Dustan DustanGroups at gmail.com
Thu Oct 5 06:28:35 EDT 2006


Eric Brunel wrote:
> On Thu, 05 Oct 2006 02:33:54 +0200, Dustan <DustanGroups at gmail.com> wrote:
>
> > I don't know if this is because of Tkinter (ie Tk) itself or the
> > Windows default way of handling things, but when I create a very long
> > menu (my test is shown below), the way it displays is rather sucky; the
> > menu stretches from the top of the moniter's window to the bottom (no
> > matter the size of the actual application).
> >
> > Is there any alternative format for how a long menu gets displayed? It
> > would be nice if say, I could make the menu only go to the borders of
> > the application itself (in this case, not that long).
>
> To limit the menu in the application window, will be difficult.

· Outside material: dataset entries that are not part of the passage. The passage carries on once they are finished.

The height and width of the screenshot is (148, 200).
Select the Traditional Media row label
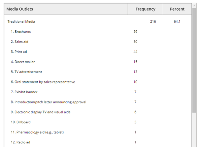coord(21,22)
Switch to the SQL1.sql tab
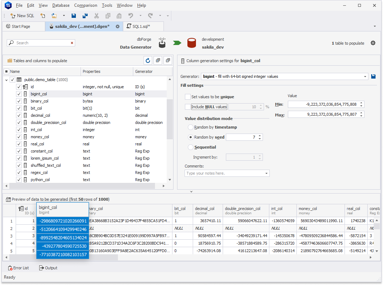Viewport: 383px width, 285px height. [x=141, y=26]
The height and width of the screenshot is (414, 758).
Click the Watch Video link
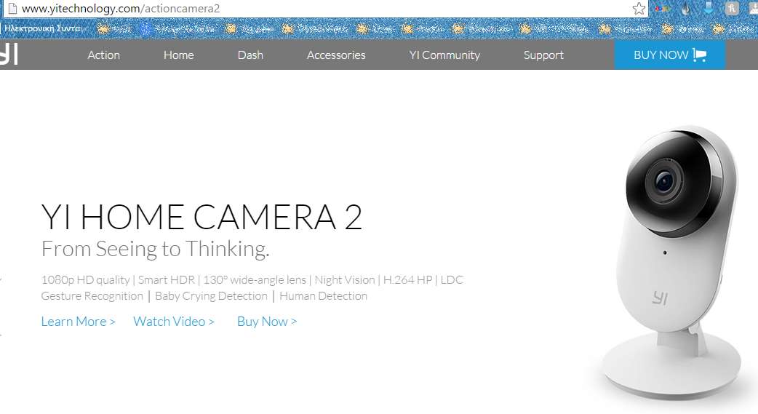pos(174,322)
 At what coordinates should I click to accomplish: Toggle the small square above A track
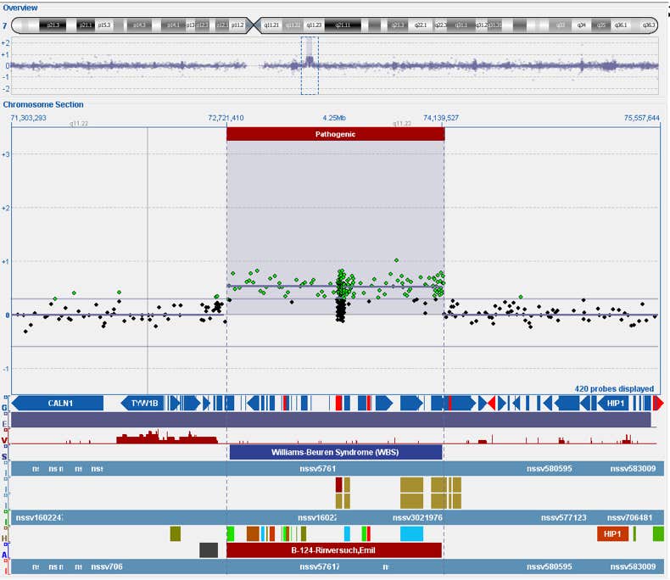click(7, 544)
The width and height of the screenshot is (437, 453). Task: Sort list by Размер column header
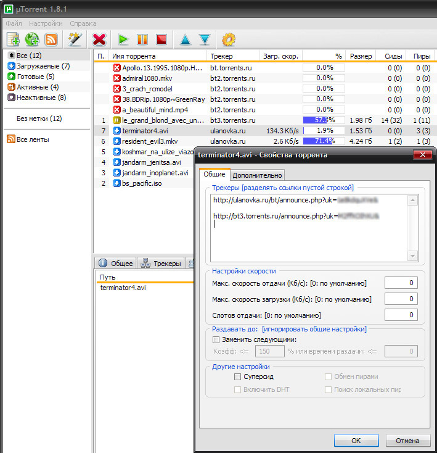point(361,56)
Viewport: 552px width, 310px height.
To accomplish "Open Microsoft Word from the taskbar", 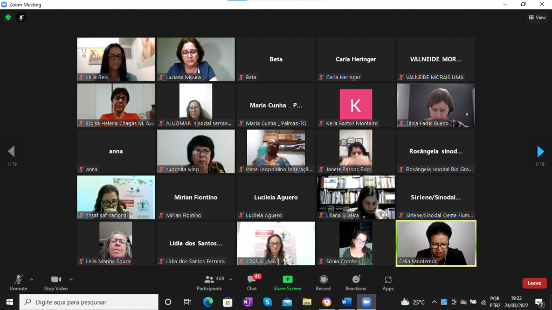I will (x=346, y=302).
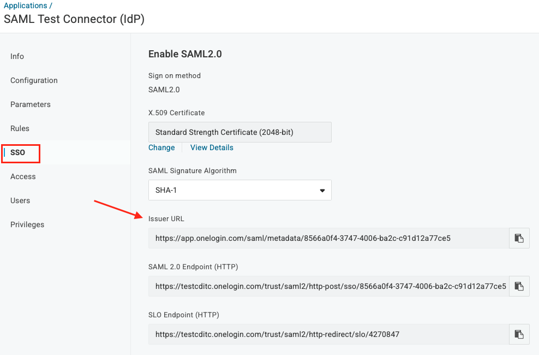Image resolution: width=539 pixels, height=355 pixels.
Task: Open the Configuration section
Action: (34, 80)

But here
> are two ways of automatically limiting the number of entries that can
> appear in a menu by specializing the Tkinter Menu class:
>
> ------------------------------------------------------
>  from Tkinter import *
>
> class LongMenu(Menu):
>    """
>    Automatically creates a cascade entry labelled 'More...' when the
>    number of entries is above MAX_ENTRIES.
>    """
>
>    MAX_ENTRIES = 20
>
>    def __init__(self, *args, **options):
>      Menu.__init__(self, *args, **options)
>      self.nextMenu = None
>
>    def add(self, itemType, cnf={}, **kw):
>      if self.nextMenu is not None:
>        return self.nextMenu.add(itemType, cnf, **kw)
>      nbEntries = self.index(END)
>      if nbEntries < LongMenu.MAX_ENTRIES:
>        return Menu.add(self, itemType, cnf, **kw)
>      self.nextMenu = LongMenu(self)
>      Menu.add(self, 'cascade', label='More...', menu=self.nextMenu)
>      return self.nextMenu.add(itemType, cnf, **kw)
>
>
> class AutoBreakMenu(Menu):
>    """
>    Automatically adds the 'columnbreak' option on menu entries to make
>    sure that the menu won't get too high.
>    """
>
>    MAX_ENTRIES = 20
>
>    def add(self, itemType, cnf={}, **kw):
>      entryIndex =  1 + (self.index(END) or 0)
>      if entryIndex % AutoBreakMenu.MAX_ENTRIES == 0:
>        cnf.update(kw)
>        cnf['columnbreak'] = 1
>        kw = {}
>      return Menu.add(self, itemType, cnf, **kw)
>
>
>
> if __name__ == '__main__':
>    root = Tk()
>
>    menubar = Menu(root)
>
>    def fillMenu(menu):
>      for i in xrange(100):
>        menu.add_command(label=str(i), command=root.quit)
>      menu.add_command(label="Exit", command=root.quit)
>
>    menu1 = LongMenu(menubar, tearoff=0)
>    fillMenu(menu1)
>    menu2 = AutoBreakMenu(menubar, tearoff=0)
>    fillMenu(menu2)
>
>    menubar.add_cascade(label="Test1", menu=menu1)
>    menubar.add_cascade(label="Test2", menu=menu2)
>
>    root.config(menu=menubar)
>
>    root.mainloop()
> ------------------------------------------------------
>
> If your application is more complicated than that (e.g if you insert menu
> entries after the first adds), you'll have to change the code above a bit,
> since it doesn't handle calls to insert at all. But you get the idea.
>
> HTH
> --
> python -c "print ''.join([chr(154 - ord(c)) for c in
> 'U(17zX(%,5.zmz5(17l8(%,5.Z*(93-965$l7+-'])"

Thanks, I'll see what I can do with that.